Additional analysis of the original ArXiv paper
📋 Original Paper Title and Abstract
SkillAttack: Automated Red Teaming of Agent Skills through Attack Path Refinement
🔍 ShortSpan Analysis of the Paper
Problem
This paper studies whether externally sourced agent skills can be abused by adversarial prompts without modifying the skill code or the agent runtime. Open skill registries let agents acquire functionality from third parties, but that openness makes thorough vetting difficult. While prior work concentrated on plainly malicious skill files that are detectable by static audits, the authors address a subtler risk: non-malicious skills that contain latent vulnerabilities an attacker can trigger purely through crafted interactions. Demonstrating such prompt-only exploits matters because they enlarge the practical attack surface of LLM-based agent systems beyond what static analysis can certify.
Approach
The authors introduce SkillAttack, an automated red‑teaming framework that treats exploit discovery as a path search and uses a closed‑loop of analysis, parallel attack generation and feedback-driven refinement. Stage one, skill vulnerability analysis, uses an agent-as-judge auditing model to extract attacker-controllable inputs, sensitive operations and candidate vulnerabilities from a skill's instruction and implementation. Stage two, surface-parallel attack generation, infers one attack path per candidate vulnerability and constructs plausible prompts intended to steer the agent toward the vulnerable operation. Stage three, feedback-driven exploit refinement, executes prompts against an agent, collects execution traces and artefacts, uses a judge to determine success, computes path deviations and failure causes, updates the attack path and refines the prompt, and repeats for up to a fixed number of rounds. The method was implemented within the OpenClaw agent framework and evaluated on two skill sets: 71 adversarial skills (30 obvious injections, 41 contextual injections) and the top 100 real-world skills from a public registry. Experiments spanned 10 LLMs including GPT-5.4, Gemini 3.0 Pro Preview and Claude Sonnet 4.5. Attack success was measured as Attack Success Rate, judged from execution trajectories, artifacts and final responses.
Key Findings
- SkillAttack substantially outperforms baselines: ASR of 0.73 to 0.93 on adversarial skills and up to 0.26 on real-world skills, while a naive one-shot Direct Attack yields near-zero ASR and an injected-prompt baseline peaks much lower.

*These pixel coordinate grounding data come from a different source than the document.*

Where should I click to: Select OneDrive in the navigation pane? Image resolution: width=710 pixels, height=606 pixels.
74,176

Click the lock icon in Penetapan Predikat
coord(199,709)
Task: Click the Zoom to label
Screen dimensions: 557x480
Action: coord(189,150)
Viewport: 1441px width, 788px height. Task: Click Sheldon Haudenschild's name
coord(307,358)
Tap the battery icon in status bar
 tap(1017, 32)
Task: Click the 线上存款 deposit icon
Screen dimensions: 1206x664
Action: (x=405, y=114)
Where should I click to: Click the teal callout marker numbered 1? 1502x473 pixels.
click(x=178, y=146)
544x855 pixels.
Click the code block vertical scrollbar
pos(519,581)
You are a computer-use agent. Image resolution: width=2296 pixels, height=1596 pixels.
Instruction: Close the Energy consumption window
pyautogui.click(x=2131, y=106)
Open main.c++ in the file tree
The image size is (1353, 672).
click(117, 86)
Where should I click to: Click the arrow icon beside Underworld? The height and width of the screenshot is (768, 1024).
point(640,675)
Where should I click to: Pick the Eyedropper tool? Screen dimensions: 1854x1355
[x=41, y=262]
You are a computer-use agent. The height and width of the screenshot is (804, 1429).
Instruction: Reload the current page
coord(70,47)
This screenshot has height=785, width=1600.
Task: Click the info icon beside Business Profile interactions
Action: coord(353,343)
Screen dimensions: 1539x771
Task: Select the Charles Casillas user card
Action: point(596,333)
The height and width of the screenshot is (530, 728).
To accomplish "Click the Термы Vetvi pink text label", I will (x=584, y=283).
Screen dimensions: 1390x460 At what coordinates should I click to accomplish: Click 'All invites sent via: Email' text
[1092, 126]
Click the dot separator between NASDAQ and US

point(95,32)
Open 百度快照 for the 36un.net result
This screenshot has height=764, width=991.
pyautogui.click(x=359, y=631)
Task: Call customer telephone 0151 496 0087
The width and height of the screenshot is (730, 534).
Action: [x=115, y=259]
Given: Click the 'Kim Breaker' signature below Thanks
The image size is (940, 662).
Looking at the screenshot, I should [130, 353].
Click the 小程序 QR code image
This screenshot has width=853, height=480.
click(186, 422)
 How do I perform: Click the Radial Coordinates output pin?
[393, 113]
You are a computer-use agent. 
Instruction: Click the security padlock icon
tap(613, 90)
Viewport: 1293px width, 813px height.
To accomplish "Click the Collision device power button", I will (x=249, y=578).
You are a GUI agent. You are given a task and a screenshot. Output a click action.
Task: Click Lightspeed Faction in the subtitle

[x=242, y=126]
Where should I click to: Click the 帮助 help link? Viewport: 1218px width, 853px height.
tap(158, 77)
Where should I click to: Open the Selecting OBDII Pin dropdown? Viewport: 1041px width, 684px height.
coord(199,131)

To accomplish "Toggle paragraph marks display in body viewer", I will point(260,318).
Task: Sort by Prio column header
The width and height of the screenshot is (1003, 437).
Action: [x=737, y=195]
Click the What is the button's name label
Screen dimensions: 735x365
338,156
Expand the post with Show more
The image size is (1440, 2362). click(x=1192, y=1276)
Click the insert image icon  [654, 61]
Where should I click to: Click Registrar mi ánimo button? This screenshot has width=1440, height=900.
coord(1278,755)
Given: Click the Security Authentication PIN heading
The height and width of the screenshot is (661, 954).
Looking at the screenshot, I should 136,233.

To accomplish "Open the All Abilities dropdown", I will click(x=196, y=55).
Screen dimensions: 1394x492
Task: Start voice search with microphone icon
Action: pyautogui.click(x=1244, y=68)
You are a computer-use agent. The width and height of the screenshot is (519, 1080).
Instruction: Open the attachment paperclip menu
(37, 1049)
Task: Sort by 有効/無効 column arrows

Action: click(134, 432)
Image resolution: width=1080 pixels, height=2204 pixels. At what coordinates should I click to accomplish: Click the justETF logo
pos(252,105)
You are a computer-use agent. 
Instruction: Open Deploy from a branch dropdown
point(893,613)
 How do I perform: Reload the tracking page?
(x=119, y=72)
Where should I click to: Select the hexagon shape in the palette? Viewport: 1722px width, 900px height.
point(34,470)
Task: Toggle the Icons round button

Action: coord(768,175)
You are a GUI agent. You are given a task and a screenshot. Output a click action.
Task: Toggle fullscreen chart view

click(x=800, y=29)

- Most successful exploits require iterative refinement: about 65% of successes first appear in rounds three or four, showing single-round probing misses the majority of compromises.
- Threat profiles vary by skill type: adversarial-obvious skills expose diverse hazards, contextual skills are dominated by manipulation attacks, and the real-world Hot100 set concentrates on operational threats, with data exfiltration and malware or ransomware exceeding 70% of successful cases.
Limitations
Evaluations use a single judge model for success classification; multiple judges or human annotation would increase reliability. The framework only considers prompt-level attacks and does not examine multi-agent collusion or environment-level interventions. The analysed 171 skills cover benchmarks and a top-100 snapshot but are a fraction of live ecosystems. The work identifies vulnerabilities but does not develop or test mitigations.
Implications
Attackers can exploit latent vulnerabilities in legitimate skills by crafting multi-turn prompts that steer agents into sensitive operations, enabling data exfiltration, malware execution, privilege escalation, manipulation and other operational harms without altering skill artefacts. Because successful exploitation commonly requires iterative, feedback-informed prompts, attackers can adapt to agent guardrails and induce real tool use or file access. This raises offensive security concerns for organisations that accept third‑party skills: vetting must consider dynamic exploitability, and attackers need only prompt-level access to realise impactful breaches.